Tudo o que se afasta da "norma definida pela sociedade é alvo de crítica". "Temos exemplos de grávidas que "pecaram" pelo oposto, não mudaram, não engordaram, investiram na sua forma física, eventualmente porque já o faziam antes da gravidez, ou porque têm uma capital genético diferente, ou um metabolismo próprio. Desde que os seus bebés cresçam de forma harmoniosa e saudável, porque tem a sociedade de apontar o dedo?", questiona. Carolina Patrocínio, apresentadora da SIC, foi criticada precisamente por estar magra durante a gravidez.

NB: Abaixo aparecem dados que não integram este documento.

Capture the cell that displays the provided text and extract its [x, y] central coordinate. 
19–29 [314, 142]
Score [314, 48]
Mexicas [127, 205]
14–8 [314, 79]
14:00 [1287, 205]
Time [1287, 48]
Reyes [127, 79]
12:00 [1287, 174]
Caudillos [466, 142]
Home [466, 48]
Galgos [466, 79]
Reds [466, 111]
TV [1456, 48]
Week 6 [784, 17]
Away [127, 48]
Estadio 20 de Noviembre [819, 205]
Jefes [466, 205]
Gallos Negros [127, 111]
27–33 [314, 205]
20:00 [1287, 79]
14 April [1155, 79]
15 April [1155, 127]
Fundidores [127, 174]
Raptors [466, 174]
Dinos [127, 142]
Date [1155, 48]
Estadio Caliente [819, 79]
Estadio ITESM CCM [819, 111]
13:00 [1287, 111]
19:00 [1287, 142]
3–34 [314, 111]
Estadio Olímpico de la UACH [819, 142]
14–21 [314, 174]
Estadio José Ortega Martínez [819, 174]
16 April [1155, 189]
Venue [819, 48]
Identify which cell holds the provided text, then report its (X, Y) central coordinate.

Corpo magro é considerado belo
Maria João Cunha, investigadora do Centro Interdisciplinar de Estudos de Género, diz que "a latitude de aceitação é cada vez menor". "É criticada a pessoa que supostamente passou os limites e não mostra as formas de grávida e é criticada a pessoa que, por estar grávida, aumentou um pouco mais o seu peso. Há sempre um escrutínio, porque parece que a mulher tem de cumprir padrões que na maioria das vezes são impossíveis, irreais. É triste verificar que, até numa altura em que o corpo passa necessariamente por transformações, ainda tem todo esse escrutínio de cumprir ou não com aquilo que seria uma suposta forma ideal de mulher grávida", lamenta a também docente no Instituto Superior de Ciências Sociais e Políticas da Universidade de Lisboa.
A era dos "corpos perfeitos", explica Maria João Cunha, vem do final do século XX, "em Portugal sobretudo a partir dos anos 90" e está associada aos media, à indústria da moda, à publicidade. "O corpo magro é que é considerado o corpo belo. Há uma pressão muito forte, sobretudo para a mulher - não tão visível para os homens - que faz que possamos quase falar de uma ditadura do corpo. Por um lado, temos a ideia de que podemos ser o que quisermos, mas o que verificamos é o contrário."